الملخص الإنجليزي
Due to the recent trends in computer hardware, especially processors, parallel query execution is becoming widely important in modern XML databases. In addition, increasing amount of data and the demand for a fast query processing, the efficiency of database operations continues to be a challenging task. This thesis presents an approach for efficient execution of the XQueries over PACD's environment. This is to use a sort of parallel execution methods.
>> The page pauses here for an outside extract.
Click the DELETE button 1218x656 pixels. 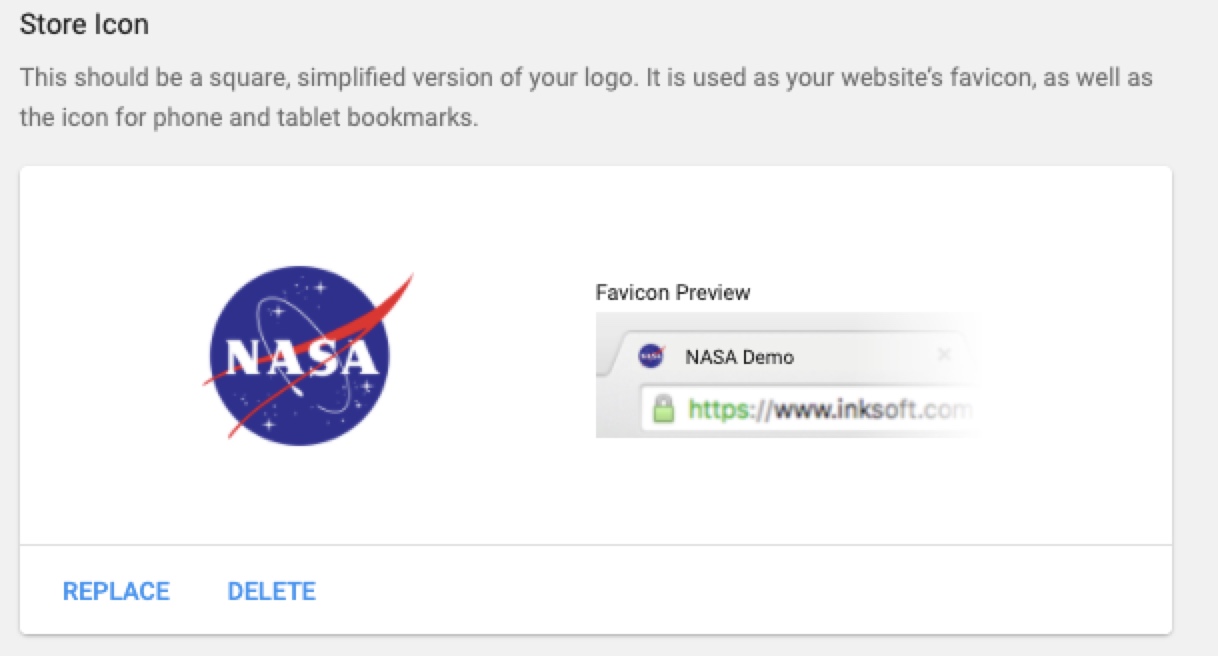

The work done here considered three different methods; Simultaneous Multiple Branch Execution, Partitioned Single-Path Execution and the Hybrid Multiple Branch Execution. The Simultaneous Multiple-Branch Execution method works by dividing the branches among processes to reduce the waiting time produced by executing one branch after the other. The second method is the Partitioned Single Path Execution works over queries that have a single path of sequence of SQL statements. This method divides number of states among processes and these processes will execute their states in parallel and join the result in the end of the query to display the final result. The third method is the Hybrid Multiple-Branch Execution this method will consider combining the earlier two methods when facing queries with long branches. The Simultaneous Multiple-Branch Execution method will be applied on such queries due to the nature of this query (queries with branches). In addition, each branch will be handled by more than one process which will apply the Single-Path Execution method on each branch. This is done to reduce the workload on each braches by dividing the states in each branch among processes, which will be done for all branches,
To test these methods, an experiment is conducted using three different databases categories (Wide databases (e.g DBLP), Deep databases (e.g TreeBank) and Average databases (eg XMark)) to measure the effect of the characteristics of the databases on the execution time. This experiment used same query types evaluated by PACD environment to compare the effect of adding the proposed methods on them and on the overall performance of PACD. Applying the proposed methods on different query types over different datasets showed an improvement in the execution time and as a result on the overall performance of PACD, In the future work, more investigation and work can be done on some of the query types that showed unpredicted outcomes to get better results. In addition, some consideration should be taken into account such as memory consumption, CPU usage and I/O operations workload. Also distributing the states among processes were done based on number of states in each query which can be further modified to include the workload into consideration as query optimization solution!